Problem to work on:
Your reply should consist solely of the lines from the one containing "Expand the Test: Microsoft Excel tab dropdown" through the end of the data, restated word for word.
*** Opening Information provided ***
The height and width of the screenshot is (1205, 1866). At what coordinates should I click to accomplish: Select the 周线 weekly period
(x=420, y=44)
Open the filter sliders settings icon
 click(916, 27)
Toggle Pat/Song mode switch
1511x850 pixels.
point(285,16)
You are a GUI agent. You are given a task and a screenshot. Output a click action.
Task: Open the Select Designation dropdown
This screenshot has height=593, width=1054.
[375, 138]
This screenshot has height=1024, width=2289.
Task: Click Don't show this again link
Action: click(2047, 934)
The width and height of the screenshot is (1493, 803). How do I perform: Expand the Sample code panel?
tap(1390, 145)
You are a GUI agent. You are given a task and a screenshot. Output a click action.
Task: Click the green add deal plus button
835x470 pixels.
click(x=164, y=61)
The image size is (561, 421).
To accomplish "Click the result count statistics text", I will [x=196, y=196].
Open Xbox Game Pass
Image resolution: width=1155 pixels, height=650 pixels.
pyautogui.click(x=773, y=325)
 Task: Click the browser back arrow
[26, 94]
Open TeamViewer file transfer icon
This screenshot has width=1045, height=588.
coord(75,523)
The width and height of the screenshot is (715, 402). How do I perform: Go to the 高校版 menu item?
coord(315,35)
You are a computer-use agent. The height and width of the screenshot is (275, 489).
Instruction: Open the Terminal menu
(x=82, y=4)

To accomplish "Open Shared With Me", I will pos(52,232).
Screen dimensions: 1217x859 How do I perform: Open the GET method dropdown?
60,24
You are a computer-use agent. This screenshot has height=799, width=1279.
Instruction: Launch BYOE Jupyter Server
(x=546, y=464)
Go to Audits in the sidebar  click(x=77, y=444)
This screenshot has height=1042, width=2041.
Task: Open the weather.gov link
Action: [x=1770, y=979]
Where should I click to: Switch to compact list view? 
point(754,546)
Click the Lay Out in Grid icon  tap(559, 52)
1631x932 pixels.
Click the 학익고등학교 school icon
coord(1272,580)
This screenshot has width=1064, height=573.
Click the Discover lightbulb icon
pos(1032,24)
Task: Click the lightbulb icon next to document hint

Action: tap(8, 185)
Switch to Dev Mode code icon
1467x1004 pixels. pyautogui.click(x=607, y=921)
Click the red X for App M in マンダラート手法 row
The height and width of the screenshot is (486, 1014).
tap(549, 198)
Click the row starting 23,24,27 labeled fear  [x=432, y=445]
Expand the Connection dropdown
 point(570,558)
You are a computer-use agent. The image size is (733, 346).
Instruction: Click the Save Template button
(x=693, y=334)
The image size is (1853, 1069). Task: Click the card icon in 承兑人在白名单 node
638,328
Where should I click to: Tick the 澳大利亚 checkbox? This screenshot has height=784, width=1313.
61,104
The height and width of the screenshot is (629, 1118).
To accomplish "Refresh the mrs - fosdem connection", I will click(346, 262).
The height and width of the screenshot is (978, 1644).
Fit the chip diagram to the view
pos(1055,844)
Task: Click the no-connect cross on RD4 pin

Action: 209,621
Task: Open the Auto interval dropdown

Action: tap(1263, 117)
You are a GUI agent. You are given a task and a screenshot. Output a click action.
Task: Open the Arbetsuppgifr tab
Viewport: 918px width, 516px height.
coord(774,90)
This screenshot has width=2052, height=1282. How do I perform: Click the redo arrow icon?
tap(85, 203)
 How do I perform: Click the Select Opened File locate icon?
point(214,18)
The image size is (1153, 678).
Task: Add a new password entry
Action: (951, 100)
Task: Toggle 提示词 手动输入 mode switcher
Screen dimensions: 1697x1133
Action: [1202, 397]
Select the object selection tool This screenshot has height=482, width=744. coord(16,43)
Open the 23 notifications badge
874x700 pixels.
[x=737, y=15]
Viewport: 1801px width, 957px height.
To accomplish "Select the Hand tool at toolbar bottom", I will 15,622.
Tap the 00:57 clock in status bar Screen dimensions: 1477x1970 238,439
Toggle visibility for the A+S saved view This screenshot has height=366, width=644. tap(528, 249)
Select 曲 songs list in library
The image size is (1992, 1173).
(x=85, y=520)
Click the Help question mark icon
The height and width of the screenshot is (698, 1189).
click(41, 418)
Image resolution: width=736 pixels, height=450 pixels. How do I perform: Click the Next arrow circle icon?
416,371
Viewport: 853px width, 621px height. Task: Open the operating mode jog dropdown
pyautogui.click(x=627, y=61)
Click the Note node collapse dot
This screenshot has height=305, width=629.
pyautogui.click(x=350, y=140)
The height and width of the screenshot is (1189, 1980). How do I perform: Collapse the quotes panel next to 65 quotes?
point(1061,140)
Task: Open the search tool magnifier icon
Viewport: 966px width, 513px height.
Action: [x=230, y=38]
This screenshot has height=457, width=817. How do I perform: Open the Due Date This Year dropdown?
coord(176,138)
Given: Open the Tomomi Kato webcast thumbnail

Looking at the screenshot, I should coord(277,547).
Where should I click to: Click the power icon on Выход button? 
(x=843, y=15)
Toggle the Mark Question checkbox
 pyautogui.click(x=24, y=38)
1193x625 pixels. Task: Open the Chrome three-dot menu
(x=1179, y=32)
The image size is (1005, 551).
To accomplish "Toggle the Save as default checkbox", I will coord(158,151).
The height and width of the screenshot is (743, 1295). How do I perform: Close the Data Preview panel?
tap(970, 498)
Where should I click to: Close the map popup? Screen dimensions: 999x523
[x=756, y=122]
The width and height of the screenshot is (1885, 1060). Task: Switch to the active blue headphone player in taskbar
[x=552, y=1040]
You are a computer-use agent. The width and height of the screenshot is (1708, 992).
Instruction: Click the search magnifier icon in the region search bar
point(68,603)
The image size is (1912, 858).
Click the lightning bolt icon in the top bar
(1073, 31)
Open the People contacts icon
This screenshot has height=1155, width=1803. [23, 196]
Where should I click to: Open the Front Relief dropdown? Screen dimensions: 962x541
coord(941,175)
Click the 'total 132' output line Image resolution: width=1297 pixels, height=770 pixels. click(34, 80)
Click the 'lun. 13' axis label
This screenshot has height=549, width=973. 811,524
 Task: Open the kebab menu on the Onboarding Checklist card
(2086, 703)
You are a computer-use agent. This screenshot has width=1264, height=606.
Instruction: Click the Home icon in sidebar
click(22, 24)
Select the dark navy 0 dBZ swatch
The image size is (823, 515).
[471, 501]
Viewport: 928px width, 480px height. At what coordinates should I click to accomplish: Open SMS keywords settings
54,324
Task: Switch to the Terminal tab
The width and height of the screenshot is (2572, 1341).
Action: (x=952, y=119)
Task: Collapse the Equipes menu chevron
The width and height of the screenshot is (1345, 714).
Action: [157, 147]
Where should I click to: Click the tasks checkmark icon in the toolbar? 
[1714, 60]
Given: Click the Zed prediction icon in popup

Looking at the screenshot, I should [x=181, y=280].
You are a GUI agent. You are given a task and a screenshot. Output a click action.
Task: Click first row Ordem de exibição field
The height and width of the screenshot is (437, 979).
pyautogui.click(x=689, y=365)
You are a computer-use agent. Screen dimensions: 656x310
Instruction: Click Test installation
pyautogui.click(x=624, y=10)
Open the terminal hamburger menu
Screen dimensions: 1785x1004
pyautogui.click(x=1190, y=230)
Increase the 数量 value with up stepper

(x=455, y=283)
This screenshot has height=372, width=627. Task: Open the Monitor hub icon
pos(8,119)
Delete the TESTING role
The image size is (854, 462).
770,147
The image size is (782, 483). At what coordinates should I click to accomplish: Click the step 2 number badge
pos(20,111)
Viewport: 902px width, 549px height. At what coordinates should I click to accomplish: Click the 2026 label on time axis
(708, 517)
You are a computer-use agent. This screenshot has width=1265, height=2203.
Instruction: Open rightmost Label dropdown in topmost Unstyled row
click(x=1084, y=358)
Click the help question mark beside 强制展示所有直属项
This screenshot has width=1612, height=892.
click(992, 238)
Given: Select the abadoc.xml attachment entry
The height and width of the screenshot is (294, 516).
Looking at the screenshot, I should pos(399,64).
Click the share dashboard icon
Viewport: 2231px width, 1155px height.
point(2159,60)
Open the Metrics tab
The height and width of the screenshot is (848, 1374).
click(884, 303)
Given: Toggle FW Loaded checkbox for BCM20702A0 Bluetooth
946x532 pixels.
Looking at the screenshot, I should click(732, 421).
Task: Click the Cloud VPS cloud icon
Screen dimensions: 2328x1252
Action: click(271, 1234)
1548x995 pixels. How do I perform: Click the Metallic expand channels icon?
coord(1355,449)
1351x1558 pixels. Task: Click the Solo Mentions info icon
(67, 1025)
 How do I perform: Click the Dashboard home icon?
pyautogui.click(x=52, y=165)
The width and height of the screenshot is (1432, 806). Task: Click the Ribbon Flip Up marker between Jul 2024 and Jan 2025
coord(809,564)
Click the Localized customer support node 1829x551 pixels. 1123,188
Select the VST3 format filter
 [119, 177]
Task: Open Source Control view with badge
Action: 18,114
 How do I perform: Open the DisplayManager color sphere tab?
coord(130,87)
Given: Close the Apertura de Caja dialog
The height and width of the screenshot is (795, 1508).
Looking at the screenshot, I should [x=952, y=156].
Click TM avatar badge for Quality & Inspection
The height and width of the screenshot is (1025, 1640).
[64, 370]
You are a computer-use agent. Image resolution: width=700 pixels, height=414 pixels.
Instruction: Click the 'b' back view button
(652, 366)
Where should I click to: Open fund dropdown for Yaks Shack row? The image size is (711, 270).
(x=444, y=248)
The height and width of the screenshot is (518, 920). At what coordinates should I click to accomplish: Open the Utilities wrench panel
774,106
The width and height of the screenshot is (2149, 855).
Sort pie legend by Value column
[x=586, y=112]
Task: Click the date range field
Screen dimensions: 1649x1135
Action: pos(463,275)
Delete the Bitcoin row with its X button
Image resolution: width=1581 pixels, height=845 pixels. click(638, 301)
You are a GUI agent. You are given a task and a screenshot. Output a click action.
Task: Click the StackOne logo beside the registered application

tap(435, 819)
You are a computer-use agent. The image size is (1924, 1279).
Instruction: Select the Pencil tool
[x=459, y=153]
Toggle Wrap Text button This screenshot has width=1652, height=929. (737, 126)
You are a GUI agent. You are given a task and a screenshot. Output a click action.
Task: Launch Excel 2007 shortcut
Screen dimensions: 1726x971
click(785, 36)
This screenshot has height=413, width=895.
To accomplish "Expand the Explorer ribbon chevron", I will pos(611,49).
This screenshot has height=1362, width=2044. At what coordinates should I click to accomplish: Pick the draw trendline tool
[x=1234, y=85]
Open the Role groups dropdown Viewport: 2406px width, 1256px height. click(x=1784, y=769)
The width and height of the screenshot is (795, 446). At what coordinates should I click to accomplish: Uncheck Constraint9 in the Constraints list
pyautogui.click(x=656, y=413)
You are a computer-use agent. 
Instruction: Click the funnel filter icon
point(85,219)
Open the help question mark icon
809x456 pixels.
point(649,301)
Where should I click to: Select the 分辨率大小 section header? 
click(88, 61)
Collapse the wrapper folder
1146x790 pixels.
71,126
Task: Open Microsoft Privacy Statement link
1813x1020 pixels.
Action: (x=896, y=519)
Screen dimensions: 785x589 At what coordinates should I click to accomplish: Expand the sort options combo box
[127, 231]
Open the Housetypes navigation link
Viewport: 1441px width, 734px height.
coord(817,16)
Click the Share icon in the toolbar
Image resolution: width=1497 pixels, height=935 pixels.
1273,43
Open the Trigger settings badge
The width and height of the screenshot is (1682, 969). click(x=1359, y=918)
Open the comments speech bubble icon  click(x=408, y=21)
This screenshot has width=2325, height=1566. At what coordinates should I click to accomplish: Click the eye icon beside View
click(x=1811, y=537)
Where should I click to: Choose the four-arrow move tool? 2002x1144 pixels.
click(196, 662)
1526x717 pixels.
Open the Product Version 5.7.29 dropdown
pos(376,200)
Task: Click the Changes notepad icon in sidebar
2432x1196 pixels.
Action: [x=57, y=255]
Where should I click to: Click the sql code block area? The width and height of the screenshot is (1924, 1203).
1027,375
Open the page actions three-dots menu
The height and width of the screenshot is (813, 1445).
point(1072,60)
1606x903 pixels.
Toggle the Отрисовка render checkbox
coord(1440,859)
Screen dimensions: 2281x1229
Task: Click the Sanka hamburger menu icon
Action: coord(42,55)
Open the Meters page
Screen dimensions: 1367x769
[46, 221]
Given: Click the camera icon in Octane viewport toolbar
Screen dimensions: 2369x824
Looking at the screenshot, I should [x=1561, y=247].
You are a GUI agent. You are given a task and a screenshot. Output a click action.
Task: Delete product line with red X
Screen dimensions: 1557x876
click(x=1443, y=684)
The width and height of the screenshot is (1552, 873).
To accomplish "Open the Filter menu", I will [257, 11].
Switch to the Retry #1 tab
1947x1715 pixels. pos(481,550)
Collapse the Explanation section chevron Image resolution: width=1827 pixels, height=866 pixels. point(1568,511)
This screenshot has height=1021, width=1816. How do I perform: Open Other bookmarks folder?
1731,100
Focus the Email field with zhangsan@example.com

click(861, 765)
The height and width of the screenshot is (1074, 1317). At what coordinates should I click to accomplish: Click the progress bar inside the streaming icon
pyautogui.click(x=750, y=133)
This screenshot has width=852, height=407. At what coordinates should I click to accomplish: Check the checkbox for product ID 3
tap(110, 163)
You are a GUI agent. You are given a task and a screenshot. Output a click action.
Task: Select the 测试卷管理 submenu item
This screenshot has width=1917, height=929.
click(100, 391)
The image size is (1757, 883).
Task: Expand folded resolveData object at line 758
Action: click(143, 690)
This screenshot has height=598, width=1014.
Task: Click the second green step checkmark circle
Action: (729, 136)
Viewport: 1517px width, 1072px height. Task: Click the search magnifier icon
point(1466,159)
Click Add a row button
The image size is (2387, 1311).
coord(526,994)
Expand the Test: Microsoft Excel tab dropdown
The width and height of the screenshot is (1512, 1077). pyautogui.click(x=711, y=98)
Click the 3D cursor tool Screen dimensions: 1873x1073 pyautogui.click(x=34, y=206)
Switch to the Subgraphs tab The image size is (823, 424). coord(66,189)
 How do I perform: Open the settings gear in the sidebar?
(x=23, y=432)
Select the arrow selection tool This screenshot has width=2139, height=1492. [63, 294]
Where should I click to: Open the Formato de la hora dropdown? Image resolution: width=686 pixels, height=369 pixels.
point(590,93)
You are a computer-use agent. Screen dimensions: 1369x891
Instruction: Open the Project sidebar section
*** Closing Information provided ***
Exercise output:
Expand the Test: Microsoft Excel tab dropdown
The width and height of the screenshot is (1512, 1077). pyautogui.click(x=711, y=98)
Click the 3D cursor tool Screen dimensions: 1873x1073 pyautogui.click(x=34, y=206)
Switch to the Subgraphs tab The image size is (823, 424). coord(66,189)
 How do I perform: Open the settings gear in the sidebar?
(x=23, y=432)
Select the arrow selection tool This screenshot has width=2139, height=1492. [63, 294]
Where should I click to: Open the Formato de la hora dropdown? Image resolution: width=686 pixels, height=369 pixels.
point(590,93)
You are a computer-use agent. Screen dimensions: 1369x891
Instruction: Open the Project sidebar section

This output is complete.